START ENTRIES SHOWN

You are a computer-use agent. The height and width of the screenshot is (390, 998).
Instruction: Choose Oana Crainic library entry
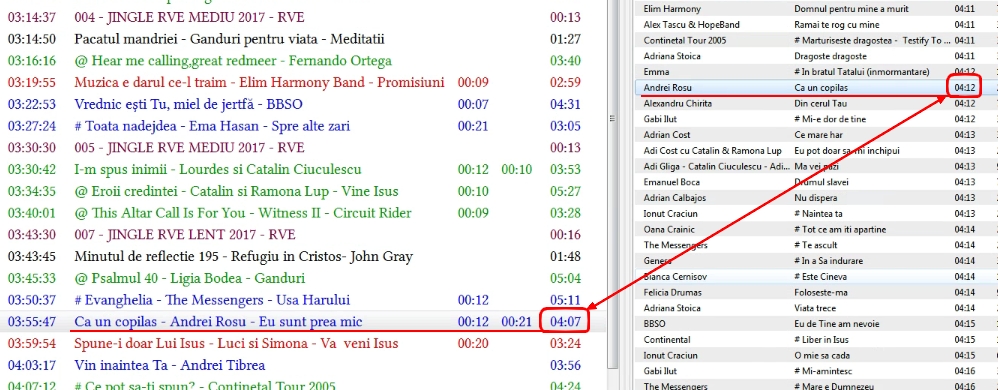pyautogui.click(x=817, y=229)
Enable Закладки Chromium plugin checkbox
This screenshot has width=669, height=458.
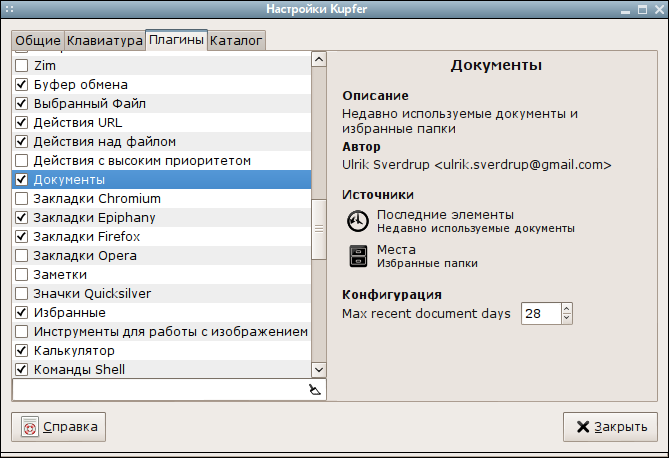pyautogui.click(x=21, y=198)
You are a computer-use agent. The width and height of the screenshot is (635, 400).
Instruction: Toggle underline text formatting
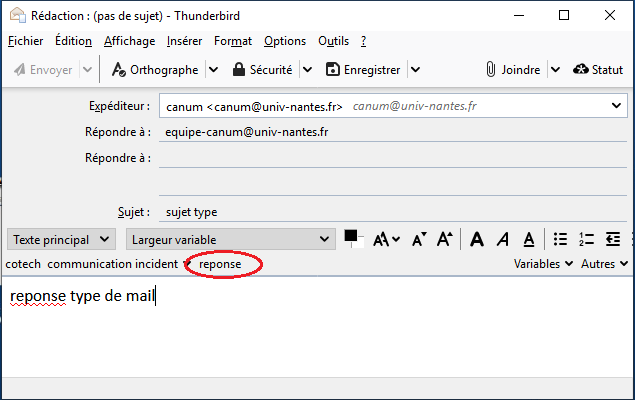[529, 240]
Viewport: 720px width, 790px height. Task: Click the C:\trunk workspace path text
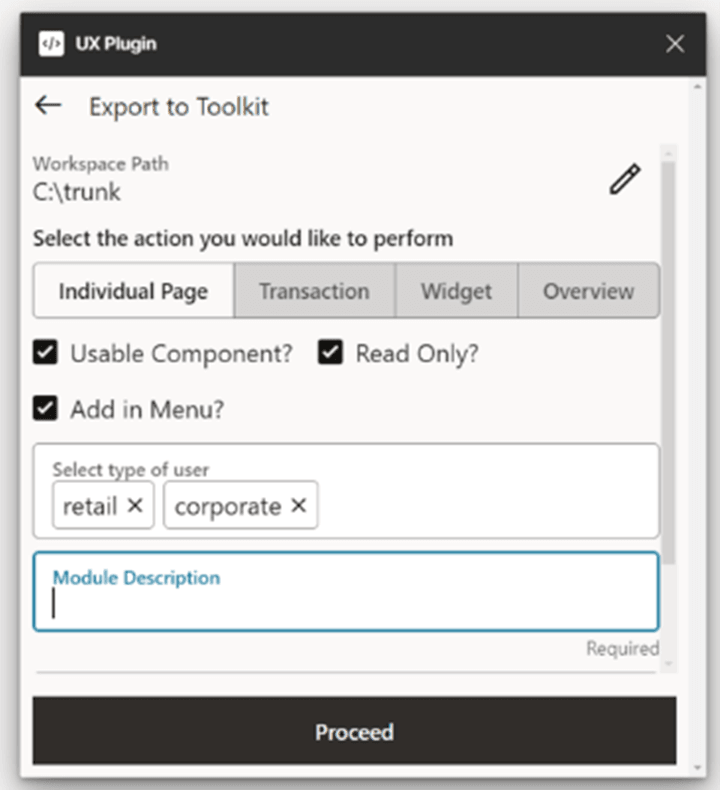pos(77,192)
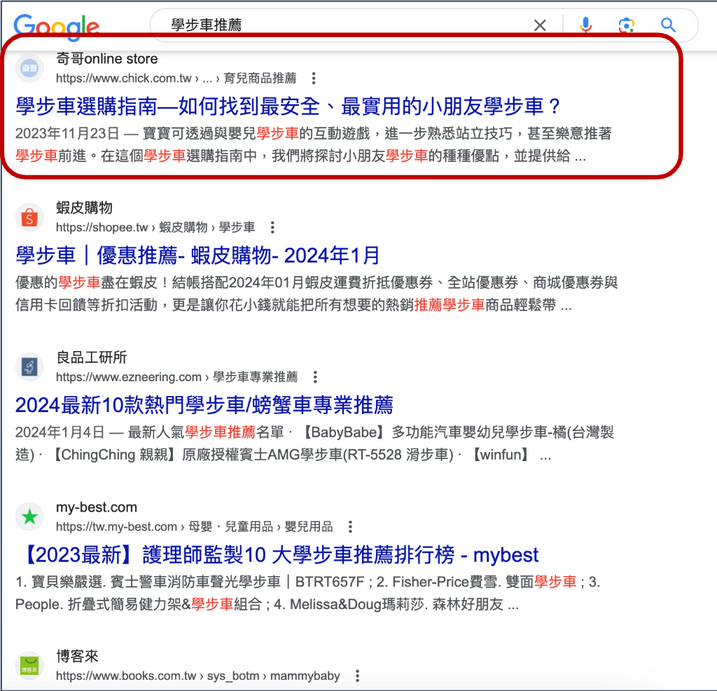Image resolution: width=717 pixels, height=691 pixels.
Task: Open the 學步車選購指南 result title
Action: (289, 106)
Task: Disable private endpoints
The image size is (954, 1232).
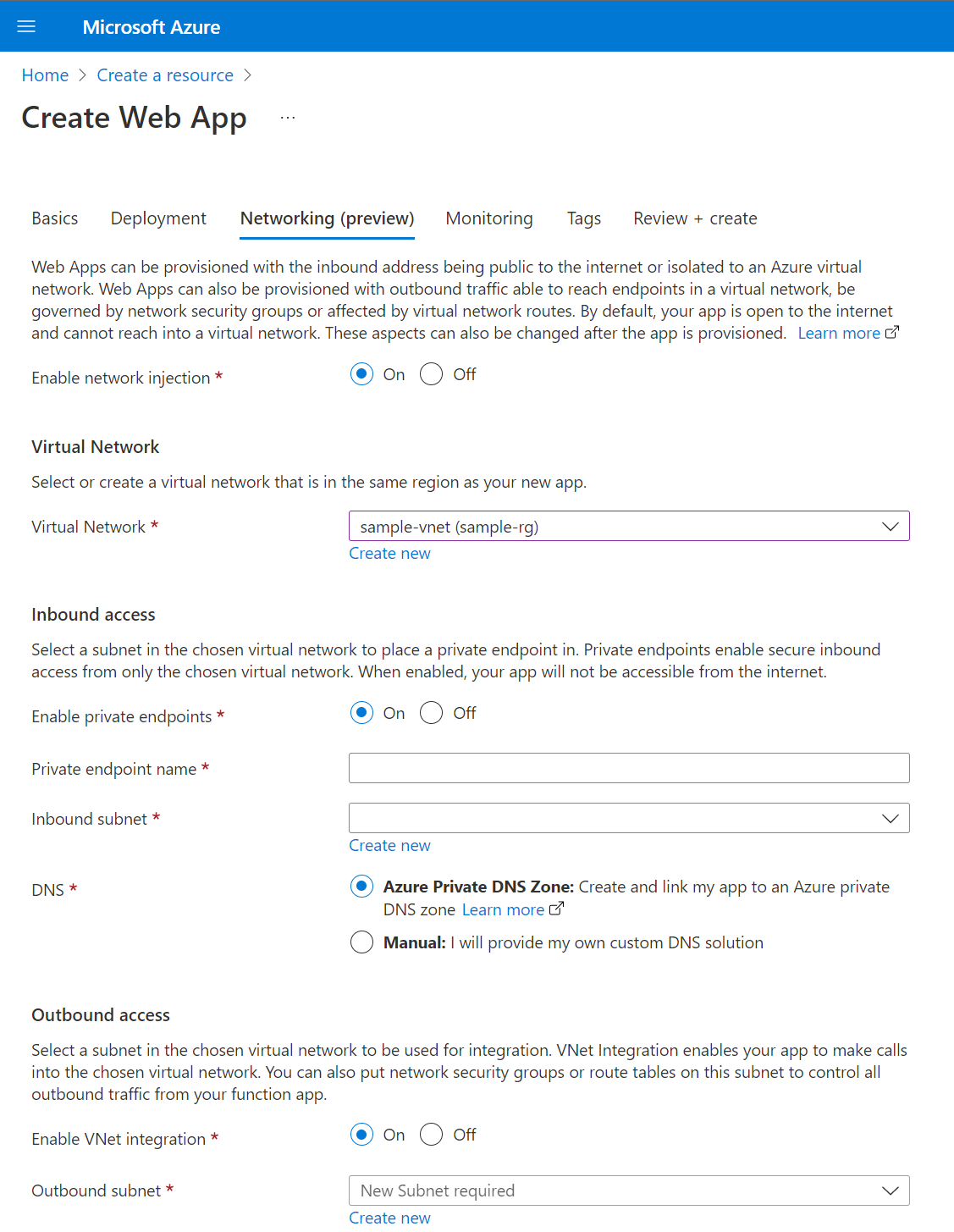Action: (x=431, y=712)
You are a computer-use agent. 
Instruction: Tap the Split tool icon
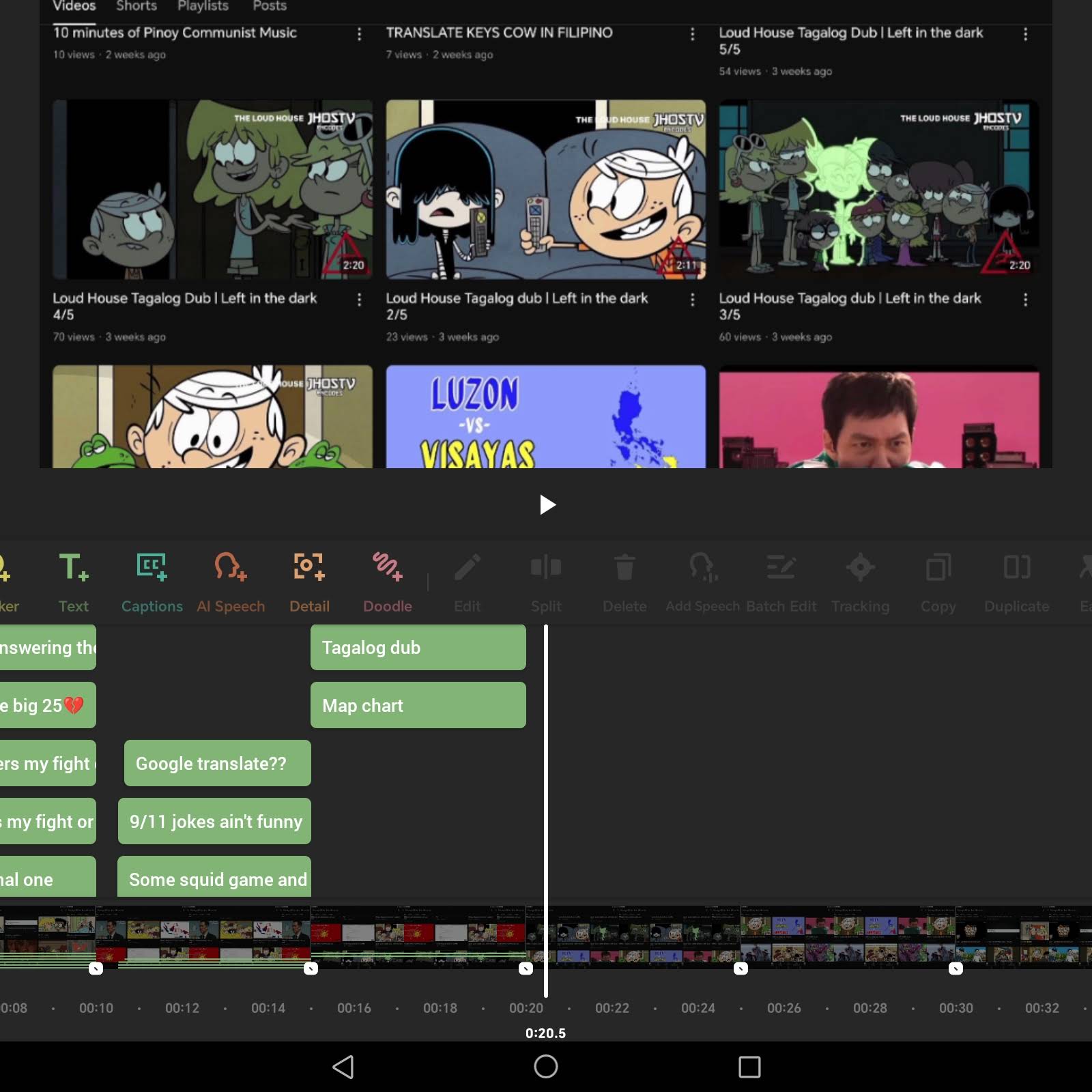546,567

END ENTRIES SHOWN

**ACTIVITY**
From the listing above, collect each line in which the string "computer" appears.

**EXERCISE OUTPUT**
You are a computer-use agent. The height and width of the screenshot is (390, 998).
You are a computer-use agent. The width and height of the screenshot is (635, 400).
You are a computer-use agent. 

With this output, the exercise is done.